Starting with the line that contains "coordinates (545, 44)." and going on through the last line of the entries, render those lines as a Markdown table with the columns Row and Line. Give each line its own numbered row, and leave out blank lines.

Item-finding entries:
※ ※ ※

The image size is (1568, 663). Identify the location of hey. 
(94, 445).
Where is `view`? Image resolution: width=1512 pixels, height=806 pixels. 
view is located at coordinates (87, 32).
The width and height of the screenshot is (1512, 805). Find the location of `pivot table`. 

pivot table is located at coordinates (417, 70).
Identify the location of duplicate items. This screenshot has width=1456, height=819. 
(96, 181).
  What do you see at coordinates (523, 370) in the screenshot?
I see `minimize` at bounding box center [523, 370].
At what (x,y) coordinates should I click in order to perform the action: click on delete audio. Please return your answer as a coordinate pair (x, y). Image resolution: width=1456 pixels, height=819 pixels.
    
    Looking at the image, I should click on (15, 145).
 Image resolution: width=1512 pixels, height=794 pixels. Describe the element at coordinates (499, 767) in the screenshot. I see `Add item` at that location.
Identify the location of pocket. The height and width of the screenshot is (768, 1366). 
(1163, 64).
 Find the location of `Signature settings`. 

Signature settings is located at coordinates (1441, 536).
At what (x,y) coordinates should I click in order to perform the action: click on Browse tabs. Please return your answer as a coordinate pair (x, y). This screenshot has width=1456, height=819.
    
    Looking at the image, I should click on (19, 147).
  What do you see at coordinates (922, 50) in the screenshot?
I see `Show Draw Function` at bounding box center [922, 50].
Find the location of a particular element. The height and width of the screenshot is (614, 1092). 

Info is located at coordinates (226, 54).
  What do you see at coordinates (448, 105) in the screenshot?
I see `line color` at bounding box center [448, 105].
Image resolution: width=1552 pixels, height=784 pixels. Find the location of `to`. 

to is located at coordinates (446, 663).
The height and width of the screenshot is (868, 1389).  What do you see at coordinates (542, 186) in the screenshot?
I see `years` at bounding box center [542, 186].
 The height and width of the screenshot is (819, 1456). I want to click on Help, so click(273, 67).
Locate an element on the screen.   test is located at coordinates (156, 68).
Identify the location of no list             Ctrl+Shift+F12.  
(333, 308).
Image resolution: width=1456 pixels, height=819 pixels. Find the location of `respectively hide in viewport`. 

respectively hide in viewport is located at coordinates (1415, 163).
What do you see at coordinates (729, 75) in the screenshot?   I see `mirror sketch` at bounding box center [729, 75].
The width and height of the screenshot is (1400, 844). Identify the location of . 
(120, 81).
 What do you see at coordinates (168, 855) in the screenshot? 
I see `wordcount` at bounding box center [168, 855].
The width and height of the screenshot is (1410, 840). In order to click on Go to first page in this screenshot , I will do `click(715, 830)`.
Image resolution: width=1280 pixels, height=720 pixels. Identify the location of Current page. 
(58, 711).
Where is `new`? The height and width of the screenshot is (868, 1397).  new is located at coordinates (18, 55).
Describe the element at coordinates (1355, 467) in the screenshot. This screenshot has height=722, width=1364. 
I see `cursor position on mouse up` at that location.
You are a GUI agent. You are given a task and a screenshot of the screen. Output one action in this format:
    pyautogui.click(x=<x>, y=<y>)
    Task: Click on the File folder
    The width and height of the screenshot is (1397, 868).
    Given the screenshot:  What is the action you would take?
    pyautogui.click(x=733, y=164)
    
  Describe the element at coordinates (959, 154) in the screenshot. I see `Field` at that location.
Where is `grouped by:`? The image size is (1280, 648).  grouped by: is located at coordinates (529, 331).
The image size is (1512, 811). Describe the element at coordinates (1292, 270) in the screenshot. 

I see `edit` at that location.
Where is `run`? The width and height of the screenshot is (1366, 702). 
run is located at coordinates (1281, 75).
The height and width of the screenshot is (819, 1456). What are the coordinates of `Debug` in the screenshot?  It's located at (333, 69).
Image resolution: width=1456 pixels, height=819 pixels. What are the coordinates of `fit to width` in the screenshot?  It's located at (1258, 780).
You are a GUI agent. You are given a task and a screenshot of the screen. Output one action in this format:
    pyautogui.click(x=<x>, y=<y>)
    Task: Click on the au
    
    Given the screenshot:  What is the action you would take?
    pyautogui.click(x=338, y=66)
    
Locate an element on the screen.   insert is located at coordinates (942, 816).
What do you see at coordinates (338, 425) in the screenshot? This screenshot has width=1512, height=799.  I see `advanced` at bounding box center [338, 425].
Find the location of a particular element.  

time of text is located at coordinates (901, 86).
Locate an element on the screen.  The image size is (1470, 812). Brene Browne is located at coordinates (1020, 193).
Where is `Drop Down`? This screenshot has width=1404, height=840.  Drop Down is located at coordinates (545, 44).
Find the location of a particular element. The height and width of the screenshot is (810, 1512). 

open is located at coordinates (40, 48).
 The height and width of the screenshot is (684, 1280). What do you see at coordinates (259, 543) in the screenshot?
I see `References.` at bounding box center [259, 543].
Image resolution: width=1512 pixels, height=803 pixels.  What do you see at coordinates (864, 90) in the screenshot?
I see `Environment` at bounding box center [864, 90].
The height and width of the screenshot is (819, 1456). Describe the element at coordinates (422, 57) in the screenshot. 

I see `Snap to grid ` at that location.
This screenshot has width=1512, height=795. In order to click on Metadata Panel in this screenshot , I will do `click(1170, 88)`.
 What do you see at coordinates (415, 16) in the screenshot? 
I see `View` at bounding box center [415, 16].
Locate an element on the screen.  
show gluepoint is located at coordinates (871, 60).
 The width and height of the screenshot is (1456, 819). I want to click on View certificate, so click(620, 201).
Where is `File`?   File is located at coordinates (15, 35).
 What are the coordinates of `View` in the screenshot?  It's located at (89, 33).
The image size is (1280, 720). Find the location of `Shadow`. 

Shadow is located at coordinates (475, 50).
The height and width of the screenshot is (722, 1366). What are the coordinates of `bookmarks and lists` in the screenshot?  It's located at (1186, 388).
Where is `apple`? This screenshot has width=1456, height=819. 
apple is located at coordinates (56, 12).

※ ※ ※

FINISHED EXERCISE:
| Row | Line |
|---|---|
| 1 | Where is `Drop Down`? This screenshot has width=1404, height=840.  Drop Down is located at coordinates (545, 44). |
| 2 | Find the location of a particular element. The height and width of the screenshot is (810, 1512).  |
| 3 | open is located at coordinates (40, 48). |
| 4 |  The height and width of the screenshot is (684, 1280). What do you see at coordinates (259, 543) in the screenshot? |
| 5 | I see `References.` at bounding box center [259, 543]. |
| 6 | Image resolution: width=1512 pixels, height=803 pixels.  What do you see at coordinates (864, 90) in the screenshot? |
| 7 | I see `Environment` at bounding box center [864, 90]. |
| 8 | The height and width of the screenshot is (819, 1456). Describe the element at coordinates (422, 57) in the screenshot.  |
| 9 | I see `Snap to grid ` at that location. |
| 10 | This screenshot has width=1512, height=795. In order to click on Metadata Panel in this screenshot , I will do `click(1170, 88)`. |
| 11 |  What do you see at coordinates (415, 16) in the screenshot?  |
| 12 | I see `View` at bounding box center [415, 16]. |
| 13 | Locate an element on the screen.   |
| 14 | show gluepoint is located at coordinates (871, 60). |
| 15 |  The width and height of the screenshot is (1456, 819). I want to click on View certificate, so click(620, 201). |
| 16 | Where is `File`?   File is located at coordinates (15, 35). |
| 17 |  What are the coordinates of `View` in the screenshot?  It's located at (89, 33). |
| 18 | The image size is (1280, 720). Find the location of `Shadow`.  |
| 19 | Shadow is located at coordinates (475, 50). |
| 20 | The height and width of the screenshot is (722, 1366). What are the coordinates of `bookmarks and lists` in the screenshot?  It's located at (1186, 388). |
| 21 | Where is `apple`? This screenshot has width=1456, height=819.  |
| 22 | apple is located at coordinates (56, 12). |